Third graders deal with their nervousness in May but teachers and administrators
start getting butterflies the following fall when scores are released.
Educators may not always like the scrutiny, but we generally admit that
the state assessments are useful.
Yet, with the changing landscape of public school assessment, teachers
are tempted to teach directly to the standards and try to cover as much
material as possible. The result can be a very dry and incomplete experience
for students. One of my important influences, Jay McTigue, an education
consultant from Maryland, speaks of this instructional strategy as the "bedsheet"

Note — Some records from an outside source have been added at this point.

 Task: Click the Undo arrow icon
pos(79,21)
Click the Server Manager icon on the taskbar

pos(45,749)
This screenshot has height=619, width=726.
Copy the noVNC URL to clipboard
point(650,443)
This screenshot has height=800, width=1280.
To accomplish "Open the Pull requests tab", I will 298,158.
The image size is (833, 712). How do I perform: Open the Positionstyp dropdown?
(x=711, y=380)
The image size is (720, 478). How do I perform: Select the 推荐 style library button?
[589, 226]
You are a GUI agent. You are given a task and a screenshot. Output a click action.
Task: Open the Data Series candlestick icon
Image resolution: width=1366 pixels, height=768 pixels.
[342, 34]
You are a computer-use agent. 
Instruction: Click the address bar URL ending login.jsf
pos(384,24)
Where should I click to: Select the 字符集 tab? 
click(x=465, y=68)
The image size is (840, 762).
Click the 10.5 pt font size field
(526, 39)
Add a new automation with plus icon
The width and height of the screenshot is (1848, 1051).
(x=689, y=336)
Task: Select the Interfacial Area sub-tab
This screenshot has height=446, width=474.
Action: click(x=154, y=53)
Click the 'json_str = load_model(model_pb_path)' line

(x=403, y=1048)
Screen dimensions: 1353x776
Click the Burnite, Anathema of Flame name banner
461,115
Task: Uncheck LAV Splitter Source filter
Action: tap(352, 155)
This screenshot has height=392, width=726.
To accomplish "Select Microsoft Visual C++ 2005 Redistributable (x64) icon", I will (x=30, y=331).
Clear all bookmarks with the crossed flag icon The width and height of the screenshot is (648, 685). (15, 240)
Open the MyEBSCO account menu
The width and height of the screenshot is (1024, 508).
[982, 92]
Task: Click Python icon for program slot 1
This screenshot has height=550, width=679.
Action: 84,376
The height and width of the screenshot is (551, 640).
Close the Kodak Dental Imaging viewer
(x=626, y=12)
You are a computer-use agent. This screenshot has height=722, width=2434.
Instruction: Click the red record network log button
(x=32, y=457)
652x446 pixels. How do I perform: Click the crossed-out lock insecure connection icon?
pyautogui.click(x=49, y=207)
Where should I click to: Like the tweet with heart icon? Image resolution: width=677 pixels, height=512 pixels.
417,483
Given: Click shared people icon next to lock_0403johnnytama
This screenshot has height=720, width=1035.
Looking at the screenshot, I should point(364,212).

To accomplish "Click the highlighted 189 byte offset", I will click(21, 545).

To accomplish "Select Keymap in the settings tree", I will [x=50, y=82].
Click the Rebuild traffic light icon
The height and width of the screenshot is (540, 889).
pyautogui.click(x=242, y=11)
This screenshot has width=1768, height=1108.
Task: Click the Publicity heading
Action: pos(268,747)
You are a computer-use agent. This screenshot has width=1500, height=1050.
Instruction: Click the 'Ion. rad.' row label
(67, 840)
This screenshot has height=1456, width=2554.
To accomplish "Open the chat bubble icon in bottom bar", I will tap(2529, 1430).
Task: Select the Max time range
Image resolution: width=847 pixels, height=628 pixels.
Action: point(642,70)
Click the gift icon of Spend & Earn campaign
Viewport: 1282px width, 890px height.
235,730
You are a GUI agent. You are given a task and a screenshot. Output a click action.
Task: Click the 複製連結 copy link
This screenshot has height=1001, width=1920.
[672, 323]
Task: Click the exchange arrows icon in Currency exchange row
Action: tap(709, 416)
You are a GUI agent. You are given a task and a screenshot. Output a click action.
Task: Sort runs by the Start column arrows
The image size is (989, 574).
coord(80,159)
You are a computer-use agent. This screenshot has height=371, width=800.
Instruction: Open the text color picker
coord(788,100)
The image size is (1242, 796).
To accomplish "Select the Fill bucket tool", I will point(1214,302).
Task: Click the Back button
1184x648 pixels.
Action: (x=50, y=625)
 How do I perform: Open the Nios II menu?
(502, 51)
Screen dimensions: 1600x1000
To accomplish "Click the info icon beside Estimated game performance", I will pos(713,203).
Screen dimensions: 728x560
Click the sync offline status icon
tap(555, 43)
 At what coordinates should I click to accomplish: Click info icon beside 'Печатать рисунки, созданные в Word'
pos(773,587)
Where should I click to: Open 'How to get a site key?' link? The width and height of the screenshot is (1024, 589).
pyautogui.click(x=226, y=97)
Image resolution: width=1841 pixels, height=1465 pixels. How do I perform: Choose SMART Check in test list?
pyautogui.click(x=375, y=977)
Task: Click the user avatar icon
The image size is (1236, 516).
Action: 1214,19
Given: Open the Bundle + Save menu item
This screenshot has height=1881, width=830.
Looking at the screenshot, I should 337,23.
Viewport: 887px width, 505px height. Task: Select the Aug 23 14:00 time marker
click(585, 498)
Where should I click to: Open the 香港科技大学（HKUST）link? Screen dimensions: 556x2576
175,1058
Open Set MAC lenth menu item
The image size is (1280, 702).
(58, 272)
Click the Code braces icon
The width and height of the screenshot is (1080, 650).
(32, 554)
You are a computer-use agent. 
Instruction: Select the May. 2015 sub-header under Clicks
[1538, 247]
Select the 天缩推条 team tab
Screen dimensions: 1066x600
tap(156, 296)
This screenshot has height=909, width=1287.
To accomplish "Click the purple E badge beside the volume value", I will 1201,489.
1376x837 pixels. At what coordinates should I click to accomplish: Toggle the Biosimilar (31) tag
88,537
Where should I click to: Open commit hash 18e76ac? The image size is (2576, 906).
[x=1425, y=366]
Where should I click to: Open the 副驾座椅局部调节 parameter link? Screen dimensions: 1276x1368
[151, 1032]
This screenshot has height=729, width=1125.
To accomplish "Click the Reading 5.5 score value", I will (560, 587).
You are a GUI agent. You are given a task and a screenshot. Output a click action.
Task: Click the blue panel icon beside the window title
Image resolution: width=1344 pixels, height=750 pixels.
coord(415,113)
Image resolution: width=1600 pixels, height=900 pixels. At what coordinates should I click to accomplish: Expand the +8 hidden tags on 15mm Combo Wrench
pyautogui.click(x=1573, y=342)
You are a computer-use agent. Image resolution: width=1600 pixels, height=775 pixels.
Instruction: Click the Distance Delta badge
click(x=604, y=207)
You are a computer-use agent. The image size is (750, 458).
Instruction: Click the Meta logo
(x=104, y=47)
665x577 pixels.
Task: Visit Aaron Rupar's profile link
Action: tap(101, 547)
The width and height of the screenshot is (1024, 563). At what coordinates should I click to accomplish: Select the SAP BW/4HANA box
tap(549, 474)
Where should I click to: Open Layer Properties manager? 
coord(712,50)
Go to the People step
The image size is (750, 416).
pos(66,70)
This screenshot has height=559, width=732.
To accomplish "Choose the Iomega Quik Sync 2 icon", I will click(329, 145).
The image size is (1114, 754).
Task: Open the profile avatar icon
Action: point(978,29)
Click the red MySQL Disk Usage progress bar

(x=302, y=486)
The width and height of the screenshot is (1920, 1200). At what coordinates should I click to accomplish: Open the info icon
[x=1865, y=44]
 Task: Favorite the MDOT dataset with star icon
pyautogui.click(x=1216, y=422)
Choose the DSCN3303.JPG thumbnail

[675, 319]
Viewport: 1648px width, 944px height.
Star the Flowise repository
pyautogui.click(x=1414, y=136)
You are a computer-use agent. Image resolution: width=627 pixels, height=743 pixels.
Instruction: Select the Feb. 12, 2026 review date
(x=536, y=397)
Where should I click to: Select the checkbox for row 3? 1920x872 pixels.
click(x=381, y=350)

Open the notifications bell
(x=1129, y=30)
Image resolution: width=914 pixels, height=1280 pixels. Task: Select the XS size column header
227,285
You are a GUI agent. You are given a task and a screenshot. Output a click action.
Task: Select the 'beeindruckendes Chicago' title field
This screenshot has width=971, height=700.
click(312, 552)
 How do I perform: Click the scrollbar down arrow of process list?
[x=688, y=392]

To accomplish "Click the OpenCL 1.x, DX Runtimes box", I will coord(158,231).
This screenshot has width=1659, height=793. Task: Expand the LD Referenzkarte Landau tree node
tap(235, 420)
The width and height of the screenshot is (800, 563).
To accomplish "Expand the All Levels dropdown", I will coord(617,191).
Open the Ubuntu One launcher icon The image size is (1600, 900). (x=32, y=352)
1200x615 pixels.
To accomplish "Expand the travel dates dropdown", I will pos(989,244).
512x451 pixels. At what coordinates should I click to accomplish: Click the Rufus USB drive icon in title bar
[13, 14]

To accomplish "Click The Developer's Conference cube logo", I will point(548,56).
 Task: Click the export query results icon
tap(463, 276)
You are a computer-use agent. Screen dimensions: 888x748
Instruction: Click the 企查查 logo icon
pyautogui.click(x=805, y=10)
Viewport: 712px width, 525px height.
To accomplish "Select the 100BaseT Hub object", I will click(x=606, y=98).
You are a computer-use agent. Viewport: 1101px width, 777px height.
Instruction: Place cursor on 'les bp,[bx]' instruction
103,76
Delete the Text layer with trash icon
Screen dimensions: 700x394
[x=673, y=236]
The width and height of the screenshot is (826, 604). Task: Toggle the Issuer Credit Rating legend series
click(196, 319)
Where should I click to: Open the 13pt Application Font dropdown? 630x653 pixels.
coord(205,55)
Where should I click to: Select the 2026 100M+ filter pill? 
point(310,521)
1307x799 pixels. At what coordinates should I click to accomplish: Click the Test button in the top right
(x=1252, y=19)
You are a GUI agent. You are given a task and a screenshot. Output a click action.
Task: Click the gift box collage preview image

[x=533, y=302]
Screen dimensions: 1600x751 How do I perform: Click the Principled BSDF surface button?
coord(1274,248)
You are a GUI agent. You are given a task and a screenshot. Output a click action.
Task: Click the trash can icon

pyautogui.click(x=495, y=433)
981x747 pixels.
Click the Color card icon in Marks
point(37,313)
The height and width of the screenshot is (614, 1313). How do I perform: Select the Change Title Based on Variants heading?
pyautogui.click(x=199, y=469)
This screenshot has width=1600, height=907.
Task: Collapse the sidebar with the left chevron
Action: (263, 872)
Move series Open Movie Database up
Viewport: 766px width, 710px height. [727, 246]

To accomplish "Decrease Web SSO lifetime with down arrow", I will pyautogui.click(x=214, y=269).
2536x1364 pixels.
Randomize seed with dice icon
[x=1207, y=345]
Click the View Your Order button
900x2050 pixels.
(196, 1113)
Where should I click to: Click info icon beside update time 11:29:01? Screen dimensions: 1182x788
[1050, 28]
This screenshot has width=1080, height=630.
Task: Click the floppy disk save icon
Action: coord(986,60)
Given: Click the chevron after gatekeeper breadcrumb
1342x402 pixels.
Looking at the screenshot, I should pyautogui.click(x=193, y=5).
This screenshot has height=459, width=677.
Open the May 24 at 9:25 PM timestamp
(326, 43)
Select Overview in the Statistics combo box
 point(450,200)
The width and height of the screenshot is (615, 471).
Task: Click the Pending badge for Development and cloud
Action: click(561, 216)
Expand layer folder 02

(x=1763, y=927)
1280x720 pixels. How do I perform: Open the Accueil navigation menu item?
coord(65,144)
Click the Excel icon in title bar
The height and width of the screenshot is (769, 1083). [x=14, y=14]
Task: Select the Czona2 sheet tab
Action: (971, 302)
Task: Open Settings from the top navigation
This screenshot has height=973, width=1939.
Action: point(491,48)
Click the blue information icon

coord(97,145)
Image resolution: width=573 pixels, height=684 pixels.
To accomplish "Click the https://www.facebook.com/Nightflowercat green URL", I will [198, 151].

approach. Tremendous content is covered through the stretching out of the
sheet, but the result is a thin layer of understanding rather than a deeper
and more meaningful one. Instead, McTigue suggests identifying the
big ideas and concepts contained in the standards clustering facts and skills
under larger ideas and teach toward understanding these ideas.
"A teacher I worked with said these kinds of strategies about big ideas
provide ‘conceptual Velcro’ for the particulars and concepts to stick to,"
states McTigue. "I think that that’s very reflective of what we know about
learning." For example, a lesson on the Declaration of Independence should
not focus as much on the date the document was signed but on its significance
for our democracy.
I hope this provides a little insight into the curriculum and assessment
issues that we face as educators in this new millennium.